* [任务简介 A]
根据关于东北抗联武器来源的短文,东北抗联各军的武器、弹药有多大比例是在战斗中获取的?
* [任务简介 B]
请从关于东北抗联武器来源的短文中原样摘录一段文字,从“缴获日伪军的武器装备是抗联部”开始,到“谈判后,伪军送来了两箱子弹。”为止,包括这两处词句。

* [练习短文]
<<<<
缴获日伪军的武器装备是抗联部队解决武器弹药问题的主要途径。各反日游击队、人民革命军都是靠从伪军手中夺取武器弹药而建立起来的。据统计,东北抗联各军的武器、弹药有70%是在战斗中获取的。另一种武器来源渠道就是通过与伪军建立起关系获取。通过伪军获取武器的方式主要有以下三个方面:一是通过伪军购买武器弹药。通常伪币100元左右可以购买1支步枪、带200发子弹,2角钱左右可买一发子弹。例如,1936年冬,抗联第六军第一师通过关系在伪军第十八团购买子弹5箱共2500发。二是用俘获汉奸或伪军的马匹与日伪军交换,获取弹药。每匹马可换30~100发子弹。三是有些伪军和自卫团为了给自己留“后路”,有时主动给抗联送弹药。1935年夏,饶河游击队在虎林活动时,伪军主动送子弹、给养和经费,驻三人班的伪军,还曾杀猪慰劳游击队,还送来了500发子弹。1937年夏,抗联第十军军长汪亚臣经与伪军谈判后,伪军送来了两箱子弹。
>>>>
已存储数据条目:
<<<<
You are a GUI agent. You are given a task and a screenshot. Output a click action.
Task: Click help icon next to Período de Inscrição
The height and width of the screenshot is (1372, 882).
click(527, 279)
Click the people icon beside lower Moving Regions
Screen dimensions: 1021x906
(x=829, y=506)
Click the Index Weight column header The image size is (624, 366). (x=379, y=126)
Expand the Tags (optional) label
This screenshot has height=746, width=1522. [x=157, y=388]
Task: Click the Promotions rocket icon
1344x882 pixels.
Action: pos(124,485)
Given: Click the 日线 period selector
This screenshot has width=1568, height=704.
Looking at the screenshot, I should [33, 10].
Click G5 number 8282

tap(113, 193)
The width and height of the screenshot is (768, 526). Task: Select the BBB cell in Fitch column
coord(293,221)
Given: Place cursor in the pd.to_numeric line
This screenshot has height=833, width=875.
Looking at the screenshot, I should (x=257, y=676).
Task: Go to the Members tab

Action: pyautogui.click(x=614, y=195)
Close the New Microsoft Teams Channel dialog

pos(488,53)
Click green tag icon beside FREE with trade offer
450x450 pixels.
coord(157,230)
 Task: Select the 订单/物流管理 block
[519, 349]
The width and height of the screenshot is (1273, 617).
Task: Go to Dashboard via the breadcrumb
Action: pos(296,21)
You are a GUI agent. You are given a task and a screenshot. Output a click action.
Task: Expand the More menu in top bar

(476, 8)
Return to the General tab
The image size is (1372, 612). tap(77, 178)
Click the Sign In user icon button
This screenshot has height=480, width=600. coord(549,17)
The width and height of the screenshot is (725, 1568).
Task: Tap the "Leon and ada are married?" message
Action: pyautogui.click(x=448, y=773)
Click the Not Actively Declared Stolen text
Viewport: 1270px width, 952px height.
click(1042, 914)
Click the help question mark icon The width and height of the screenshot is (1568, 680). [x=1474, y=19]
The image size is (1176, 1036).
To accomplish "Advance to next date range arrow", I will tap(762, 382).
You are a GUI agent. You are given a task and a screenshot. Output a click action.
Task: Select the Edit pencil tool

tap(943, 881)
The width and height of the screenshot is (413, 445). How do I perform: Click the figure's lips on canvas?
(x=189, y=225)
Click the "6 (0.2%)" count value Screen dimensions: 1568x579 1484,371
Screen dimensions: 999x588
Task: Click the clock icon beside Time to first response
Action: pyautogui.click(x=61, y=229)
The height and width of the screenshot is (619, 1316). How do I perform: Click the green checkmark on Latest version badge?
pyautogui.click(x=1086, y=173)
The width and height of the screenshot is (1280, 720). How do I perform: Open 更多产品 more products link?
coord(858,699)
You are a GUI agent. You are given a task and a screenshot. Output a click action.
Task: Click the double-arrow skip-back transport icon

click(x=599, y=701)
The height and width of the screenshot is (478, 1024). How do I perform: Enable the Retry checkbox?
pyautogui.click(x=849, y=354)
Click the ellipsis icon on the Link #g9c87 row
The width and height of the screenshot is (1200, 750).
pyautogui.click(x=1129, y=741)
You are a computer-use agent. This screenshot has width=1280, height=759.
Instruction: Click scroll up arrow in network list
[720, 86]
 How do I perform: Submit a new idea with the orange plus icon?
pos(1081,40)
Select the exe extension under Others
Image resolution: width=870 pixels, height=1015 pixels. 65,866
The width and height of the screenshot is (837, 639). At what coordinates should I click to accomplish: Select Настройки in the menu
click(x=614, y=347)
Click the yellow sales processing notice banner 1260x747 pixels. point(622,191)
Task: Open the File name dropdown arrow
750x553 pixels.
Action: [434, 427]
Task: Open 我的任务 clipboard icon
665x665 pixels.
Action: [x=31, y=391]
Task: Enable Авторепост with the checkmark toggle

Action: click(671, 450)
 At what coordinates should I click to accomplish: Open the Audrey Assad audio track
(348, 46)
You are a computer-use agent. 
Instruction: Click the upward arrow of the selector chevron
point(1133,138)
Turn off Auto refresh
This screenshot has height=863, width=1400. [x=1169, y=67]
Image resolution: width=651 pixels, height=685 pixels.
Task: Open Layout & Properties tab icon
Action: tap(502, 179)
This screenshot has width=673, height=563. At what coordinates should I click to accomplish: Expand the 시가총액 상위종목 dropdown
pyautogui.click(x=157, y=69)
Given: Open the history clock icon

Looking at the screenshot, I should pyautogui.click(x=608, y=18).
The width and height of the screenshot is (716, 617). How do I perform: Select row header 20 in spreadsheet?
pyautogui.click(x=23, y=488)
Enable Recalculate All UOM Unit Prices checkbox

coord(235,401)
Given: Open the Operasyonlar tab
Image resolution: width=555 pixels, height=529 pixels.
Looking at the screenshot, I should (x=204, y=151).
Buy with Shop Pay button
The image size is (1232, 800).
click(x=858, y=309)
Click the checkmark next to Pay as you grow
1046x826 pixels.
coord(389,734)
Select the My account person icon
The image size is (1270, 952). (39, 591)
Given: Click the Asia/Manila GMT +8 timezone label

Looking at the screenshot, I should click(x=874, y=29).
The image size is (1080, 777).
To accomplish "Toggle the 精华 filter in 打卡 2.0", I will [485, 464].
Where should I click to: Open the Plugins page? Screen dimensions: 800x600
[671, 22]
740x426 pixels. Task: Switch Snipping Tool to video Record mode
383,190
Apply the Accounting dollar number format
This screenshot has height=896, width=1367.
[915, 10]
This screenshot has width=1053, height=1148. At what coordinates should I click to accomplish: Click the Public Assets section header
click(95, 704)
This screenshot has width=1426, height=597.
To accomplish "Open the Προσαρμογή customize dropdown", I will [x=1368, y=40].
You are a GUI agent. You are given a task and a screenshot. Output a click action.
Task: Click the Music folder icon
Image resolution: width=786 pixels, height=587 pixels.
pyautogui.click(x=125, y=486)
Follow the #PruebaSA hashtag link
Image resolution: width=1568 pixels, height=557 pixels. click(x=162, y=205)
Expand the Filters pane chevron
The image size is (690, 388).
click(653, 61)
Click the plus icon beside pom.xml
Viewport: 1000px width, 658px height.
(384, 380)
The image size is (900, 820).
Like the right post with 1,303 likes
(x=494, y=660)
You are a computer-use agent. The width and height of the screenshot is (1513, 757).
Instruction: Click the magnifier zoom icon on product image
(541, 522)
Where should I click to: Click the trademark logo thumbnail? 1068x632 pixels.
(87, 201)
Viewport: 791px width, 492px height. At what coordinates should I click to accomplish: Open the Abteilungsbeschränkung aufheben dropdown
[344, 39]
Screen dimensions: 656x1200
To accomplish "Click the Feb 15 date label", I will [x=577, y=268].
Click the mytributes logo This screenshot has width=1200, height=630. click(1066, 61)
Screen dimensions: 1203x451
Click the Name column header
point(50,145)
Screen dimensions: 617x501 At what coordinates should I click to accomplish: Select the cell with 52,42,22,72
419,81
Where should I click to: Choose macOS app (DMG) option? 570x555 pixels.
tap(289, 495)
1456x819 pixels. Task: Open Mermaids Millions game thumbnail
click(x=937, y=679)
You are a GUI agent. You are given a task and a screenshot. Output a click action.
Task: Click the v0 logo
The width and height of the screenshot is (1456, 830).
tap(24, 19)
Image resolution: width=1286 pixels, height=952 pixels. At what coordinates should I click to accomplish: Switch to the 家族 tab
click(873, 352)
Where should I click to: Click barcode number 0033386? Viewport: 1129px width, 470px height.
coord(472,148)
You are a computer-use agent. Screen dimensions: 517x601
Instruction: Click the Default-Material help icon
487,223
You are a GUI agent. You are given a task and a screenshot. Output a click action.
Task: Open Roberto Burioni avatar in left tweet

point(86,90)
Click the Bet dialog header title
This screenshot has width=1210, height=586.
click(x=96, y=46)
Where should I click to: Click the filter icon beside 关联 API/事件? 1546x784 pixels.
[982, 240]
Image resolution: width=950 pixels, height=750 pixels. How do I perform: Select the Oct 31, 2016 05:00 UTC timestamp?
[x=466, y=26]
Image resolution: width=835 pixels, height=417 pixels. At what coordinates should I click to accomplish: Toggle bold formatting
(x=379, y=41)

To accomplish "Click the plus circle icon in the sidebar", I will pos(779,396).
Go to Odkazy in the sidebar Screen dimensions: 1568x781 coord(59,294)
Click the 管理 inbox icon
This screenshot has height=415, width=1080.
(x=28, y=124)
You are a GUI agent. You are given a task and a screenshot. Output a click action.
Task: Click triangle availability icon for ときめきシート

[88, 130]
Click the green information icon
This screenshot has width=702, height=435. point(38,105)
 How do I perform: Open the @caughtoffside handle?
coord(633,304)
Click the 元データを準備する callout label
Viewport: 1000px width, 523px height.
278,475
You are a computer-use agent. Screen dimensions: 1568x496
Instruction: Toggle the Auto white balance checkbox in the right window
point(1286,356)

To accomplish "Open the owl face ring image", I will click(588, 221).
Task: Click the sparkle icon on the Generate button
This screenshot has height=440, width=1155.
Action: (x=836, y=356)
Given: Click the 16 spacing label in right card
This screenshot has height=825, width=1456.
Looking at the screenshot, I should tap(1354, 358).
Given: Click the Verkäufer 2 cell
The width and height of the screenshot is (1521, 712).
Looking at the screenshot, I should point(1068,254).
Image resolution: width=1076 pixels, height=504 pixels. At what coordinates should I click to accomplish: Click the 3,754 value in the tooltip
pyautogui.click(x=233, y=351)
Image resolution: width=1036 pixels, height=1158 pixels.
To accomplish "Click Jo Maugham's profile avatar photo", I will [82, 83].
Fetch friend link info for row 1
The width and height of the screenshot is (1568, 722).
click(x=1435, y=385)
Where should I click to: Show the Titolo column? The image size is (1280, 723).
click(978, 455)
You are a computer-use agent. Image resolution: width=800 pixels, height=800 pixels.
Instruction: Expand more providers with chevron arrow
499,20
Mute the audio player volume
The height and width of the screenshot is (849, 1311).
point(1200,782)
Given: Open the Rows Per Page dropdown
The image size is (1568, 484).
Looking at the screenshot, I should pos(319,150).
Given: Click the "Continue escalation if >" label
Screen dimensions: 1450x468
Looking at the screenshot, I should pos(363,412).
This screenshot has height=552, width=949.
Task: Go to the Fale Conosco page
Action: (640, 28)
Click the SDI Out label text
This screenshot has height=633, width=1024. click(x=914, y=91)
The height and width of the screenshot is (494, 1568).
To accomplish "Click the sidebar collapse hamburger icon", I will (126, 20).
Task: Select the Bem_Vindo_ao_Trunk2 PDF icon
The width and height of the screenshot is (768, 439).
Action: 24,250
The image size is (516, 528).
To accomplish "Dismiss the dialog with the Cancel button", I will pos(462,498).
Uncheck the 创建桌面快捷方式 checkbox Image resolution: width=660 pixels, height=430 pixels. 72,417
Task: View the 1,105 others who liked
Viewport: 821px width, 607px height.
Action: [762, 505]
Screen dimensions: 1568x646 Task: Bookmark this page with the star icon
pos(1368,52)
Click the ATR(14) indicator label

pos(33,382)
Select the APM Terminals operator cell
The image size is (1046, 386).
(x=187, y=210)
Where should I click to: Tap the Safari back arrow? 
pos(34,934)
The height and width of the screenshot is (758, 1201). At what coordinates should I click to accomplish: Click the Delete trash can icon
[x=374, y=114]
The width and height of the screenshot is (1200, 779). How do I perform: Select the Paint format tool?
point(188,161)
>>>>
* [答复 A]
70%。

* [答复 B]
缴获日伪军的武器装备是抗联部队解决武器弹药问题的主要途径。各反日游击队、人民革命军都是靠从伪军手中夺取武器弹药而建立起来的。据统计,东北抗联各军的武器、弹药有70%是在战斗中获取的。另一种武器来源渠道就是通过与伪军建立起关系获取。通过伪军获取武器的方式主要有以下三个方面:一是通过伪军购买武器弹药。通常伪币100元左右可以购买1支步枪、带200发子弹,2角钱左右可买一发子弹。例如,1936年冬,抗联第六军第一师通过关系在伪军第十八团购买子弹5箱共2500发。二是用俘获汉奸或伪军的马匹与日伪军交换,获取弹药。每匹马可换30~100发子弹。三是有些伪军和自卫团为了给自己留“后路”,有时主动给抗联送弹药。1935年夏,饶河游击队在虎林活动时,伪军主动送子弹、给养和经费,驻三人班的伪军,还曾杀猪慰劳游击队,还送来了500发子弹。1937年夏,抗联第十军军长汪亚臣经与伪军谈判后,伪军送来了两箱子弹。